Try it
When the string "computer" occurs in a line of the records, show that line.

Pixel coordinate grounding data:
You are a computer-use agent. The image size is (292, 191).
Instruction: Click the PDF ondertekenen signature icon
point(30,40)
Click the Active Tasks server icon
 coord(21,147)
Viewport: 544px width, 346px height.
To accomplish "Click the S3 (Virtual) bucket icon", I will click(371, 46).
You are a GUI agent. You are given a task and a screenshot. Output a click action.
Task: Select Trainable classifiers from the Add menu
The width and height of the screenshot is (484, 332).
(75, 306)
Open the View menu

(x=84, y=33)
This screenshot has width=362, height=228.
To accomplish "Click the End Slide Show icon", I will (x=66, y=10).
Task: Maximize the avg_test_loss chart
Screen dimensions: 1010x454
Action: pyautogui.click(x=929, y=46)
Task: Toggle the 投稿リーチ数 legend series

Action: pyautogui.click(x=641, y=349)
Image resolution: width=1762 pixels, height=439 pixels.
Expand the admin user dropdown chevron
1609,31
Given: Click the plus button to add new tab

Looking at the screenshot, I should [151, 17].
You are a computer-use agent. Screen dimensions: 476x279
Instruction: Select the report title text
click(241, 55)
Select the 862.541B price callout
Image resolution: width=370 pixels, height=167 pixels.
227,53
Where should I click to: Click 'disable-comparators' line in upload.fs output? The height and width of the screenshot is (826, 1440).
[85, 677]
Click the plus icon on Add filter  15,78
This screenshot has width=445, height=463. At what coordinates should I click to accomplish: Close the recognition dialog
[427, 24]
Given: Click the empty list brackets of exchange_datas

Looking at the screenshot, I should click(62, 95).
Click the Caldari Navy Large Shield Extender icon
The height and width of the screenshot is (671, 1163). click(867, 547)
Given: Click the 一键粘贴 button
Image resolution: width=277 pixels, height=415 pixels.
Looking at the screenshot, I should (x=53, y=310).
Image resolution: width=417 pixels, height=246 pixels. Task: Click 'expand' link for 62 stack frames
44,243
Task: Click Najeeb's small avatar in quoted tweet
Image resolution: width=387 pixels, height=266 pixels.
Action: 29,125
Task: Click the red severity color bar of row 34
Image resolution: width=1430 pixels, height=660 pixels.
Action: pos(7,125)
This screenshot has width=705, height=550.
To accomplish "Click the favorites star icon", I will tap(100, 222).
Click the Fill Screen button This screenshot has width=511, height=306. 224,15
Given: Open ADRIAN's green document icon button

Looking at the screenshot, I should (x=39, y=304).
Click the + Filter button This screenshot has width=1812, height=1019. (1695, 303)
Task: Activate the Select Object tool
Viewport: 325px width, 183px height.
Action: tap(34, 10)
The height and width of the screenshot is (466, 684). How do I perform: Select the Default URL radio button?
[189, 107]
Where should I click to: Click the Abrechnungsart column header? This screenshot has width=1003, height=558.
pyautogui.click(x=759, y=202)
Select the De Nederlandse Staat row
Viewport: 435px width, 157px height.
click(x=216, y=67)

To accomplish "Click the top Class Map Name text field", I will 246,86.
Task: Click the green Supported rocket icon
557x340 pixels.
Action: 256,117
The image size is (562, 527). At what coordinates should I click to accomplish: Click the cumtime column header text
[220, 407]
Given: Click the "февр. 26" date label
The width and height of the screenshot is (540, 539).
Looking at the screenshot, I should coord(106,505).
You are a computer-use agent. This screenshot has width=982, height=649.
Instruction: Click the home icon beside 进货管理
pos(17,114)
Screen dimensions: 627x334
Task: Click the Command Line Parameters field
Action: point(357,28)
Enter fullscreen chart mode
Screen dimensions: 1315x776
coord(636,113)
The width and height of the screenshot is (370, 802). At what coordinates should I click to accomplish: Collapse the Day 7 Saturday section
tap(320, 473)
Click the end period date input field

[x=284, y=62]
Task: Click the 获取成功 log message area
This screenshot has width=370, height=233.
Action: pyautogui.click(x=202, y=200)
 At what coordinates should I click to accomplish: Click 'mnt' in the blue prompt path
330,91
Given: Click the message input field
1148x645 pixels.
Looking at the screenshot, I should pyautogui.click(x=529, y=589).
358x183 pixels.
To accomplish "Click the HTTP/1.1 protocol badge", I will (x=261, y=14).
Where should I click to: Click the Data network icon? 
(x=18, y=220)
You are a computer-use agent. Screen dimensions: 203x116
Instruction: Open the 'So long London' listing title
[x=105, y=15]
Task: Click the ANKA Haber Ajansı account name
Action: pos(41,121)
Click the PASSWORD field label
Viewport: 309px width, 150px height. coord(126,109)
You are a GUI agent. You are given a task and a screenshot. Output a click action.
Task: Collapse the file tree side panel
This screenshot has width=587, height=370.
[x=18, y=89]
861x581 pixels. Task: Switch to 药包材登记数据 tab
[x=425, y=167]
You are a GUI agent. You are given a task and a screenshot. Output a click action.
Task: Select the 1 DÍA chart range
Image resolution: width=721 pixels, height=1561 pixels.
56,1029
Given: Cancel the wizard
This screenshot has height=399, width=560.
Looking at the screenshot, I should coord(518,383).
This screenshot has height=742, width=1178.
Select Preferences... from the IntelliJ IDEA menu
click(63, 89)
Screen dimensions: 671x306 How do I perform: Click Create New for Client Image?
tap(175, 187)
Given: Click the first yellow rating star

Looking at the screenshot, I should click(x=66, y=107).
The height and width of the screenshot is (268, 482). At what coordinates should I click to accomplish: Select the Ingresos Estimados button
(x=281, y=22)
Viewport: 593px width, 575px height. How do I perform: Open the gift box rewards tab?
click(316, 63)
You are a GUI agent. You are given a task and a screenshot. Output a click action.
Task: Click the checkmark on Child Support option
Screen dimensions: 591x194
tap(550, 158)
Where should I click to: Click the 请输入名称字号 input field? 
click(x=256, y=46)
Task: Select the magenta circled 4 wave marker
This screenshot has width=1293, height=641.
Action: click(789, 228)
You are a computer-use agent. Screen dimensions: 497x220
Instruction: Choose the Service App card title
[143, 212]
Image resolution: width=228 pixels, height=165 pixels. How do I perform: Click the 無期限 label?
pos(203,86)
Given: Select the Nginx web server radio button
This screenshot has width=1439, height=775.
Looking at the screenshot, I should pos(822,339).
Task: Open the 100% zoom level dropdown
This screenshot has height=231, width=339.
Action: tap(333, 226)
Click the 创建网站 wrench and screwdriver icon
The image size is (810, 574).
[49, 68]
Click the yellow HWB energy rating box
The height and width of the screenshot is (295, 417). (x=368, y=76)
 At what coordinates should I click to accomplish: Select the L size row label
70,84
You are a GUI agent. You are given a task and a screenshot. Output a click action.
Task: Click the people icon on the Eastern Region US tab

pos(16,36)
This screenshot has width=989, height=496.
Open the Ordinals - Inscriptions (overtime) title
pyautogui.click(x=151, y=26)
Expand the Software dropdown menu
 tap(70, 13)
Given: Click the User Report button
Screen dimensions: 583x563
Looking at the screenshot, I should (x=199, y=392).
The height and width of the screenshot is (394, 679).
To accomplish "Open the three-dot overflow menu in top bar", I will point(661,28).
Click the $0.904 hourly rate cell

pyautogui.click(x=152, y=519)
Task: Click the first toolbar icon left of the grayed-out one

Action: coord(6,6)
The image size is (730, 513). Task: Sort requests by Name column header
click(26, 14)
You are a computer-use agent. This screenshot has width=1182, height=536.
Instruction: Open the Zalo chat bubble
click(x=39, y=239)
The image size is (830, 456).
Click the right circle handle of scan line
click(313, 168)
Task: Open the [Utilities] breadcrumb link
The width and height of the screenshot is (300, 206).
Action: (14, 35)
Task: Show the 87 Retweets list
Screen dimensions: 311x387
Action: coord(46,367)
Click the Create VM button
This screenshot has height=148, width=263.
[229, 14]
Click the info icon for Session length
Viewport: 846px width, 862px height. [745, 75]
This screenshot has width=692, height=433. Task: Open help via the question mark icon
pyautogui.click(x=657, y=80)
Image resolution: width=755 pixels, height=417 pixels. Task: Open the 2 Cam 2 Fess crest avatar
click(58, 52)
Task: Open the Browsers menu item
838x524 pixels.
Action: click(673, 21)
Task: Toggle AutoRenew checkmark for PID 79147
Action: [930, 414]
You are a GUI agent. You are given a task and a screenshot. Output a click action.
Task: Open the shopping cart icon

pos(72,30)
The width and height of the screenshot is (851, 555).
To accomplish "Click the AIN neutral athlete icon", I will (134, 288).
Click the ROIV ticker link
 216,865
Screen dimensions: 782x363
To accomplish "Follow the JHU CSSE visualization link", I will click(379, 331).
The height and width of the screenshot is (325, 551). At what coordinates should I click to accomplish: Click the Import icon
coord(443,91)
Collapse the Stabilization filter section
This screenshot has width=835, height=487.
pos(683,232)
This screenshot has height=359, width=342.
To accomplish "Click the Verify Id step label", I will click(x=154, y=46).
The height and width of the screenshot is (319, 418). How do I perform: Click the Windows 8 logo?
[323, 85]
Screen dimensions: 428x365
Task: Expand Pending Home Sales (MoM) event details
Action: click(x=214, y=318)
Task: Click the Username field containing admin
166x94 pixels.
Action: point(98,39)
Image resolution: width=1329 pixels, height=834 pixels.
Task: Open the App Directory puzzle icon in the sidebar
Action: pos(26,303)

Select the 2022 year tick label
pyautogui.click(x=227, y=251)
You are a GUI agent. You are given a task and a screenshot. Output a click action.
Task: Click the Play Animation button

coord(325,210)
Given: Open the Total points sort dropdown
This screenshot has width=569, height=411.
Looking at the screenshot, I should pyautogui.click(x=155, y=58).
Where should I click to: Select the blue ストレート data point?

Result below
You are a computer-use agent. The image size is (292, 191).
You are a computer-use agent. Screen dimensions: 476x279
You are a computer-use agent. This screenshot has width=982, height=649.
You are a computer-use agent. Screen dimensions: 203x116
You are a computer-use agent. Screen dimensions: 497x220
You are a computer-use agent. This screenshot has width=1182, height=536.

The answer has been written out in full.